### Instructions for the task
Please reproduce the records, omitting nothing and changing nothing.

(Data items)
##########

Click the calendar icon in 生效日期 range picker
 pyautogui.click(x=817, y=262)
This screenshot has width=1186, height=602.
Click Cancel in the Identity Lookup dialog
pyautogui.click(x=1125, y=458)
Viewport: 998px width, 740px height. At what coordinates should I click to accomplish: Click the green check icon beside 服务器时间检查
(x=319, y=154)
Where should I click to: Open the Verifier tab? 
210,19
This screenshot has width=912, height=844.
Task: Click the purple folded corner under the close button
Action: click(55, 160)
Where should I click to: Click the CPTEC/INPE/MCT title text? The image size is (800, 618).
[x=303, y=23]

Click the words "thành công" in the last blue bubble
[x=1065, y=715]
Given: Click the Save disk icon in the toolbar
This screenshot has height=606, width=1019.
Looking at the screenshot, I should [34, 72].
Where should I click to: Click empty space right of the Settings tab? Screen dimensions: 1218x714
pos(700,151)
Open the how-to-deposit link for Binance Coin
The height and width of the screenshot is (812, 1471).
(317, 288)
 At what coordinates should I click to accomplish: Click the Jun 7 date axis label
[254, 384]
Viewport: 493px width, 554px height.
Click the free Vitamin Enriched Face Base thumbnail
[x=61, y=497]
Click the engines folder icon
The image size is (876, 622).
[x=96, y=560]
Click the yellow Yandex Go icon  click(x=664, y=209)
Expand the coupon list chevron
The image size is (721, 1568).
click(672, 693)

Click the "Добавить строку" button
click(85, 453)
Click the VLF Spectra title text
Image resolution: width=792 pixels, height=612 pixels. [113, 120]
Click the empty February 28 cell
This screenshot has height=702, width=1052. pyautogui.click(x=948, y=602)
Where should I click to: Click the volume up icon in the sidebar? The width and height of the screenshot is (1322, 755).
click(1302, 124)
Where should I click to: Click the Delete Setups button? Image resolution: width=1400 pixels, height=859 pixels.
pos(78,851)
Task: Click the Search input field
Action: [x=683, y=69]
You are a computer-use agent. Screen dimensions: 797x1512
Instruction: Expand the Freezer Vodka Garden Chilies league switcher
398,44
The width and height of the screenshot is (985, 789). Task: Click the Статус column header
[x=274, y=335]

##########

### Problem solution
Click the calendar icon in 生效日期 range picker
 pyautogui.click(x=817, y=262)
This screenshot has width=1186, height=602.
Click Cancel in the Identity Lookup dialog
pyautogui.click(x=1125, y=458)
Viewport: 998px width, 740px height. At what coordinates should I click to accomplish: Click the green check icon beside 服务器时间检查
(x=319, y=154)
Where should I click to: Open the Verifier tab? 
210,19
This screenshot has width=912, height=844.
Task: Click the purple folded corner under the close button
Action: click(55, 160)
Where should I click to: Click the CPTEC/INPE/MCT title text? The image size is (800, 618).
[x=303, y=23]

Click the words "thành công" in the last blue bubble
[x=1065, y=715]
Given: Click the Save disk icon in the toolbar
This screenshot has height=606, width=1019.
Looking at the screenshot, I should [34, 72].
Where should I click to: Click empty space right of the Settings tab? Screen dimensions: 1218x714
pos(700,151)
Open the how-to-deposit link for Binance Coin
The height and width of the screenshot is (812, 1471).
(317, 288)
 At what coordinates should I click to accomplish: Click the Jun 7 date axis label
[254, 384]
Viewport: 493px width, 554px height.
Click the free Vitamin Enriched Face Base thumbnail
[x=61, y=497]
Click the engines folder icon
The image size is (876, 622).
[x=96, y=560]
Click the yellow Yandex Go icon  click(x=664, y=209)
Expand the coupon list chevron
The image size is (721, 1568).
click(672, 693)

Click the "Добавить строку" button
click(85, 453)
Click the VLF Spectra title text
Image resolution: width=792 pixels, height=612 pixels. [113, 120]
Click the empty February 28 cell
This screenshot has height=702, width=1052. pyautogui.click(x=948, y=602)
Where should I click to: Click the volume up icon in the sidebar? The width and height of the screenshot is (1322, 755).
click(1302, 124)
Where should I click to: Click the Delete Setups button? Image resolution: width=1400 pixels, height=859 pixels.
pos(78,851)
Task: Click the Search input field
Action: [x=683, y=69]
You are a computer-use agent. Screen dimensions: 797x1512
Instruction: Expand the Freezer Vodka Garden Chilies league switcher
398,44
The width and height of the screenshot is (985, 789). Task: Click the Статус column header
[x=274, y=335]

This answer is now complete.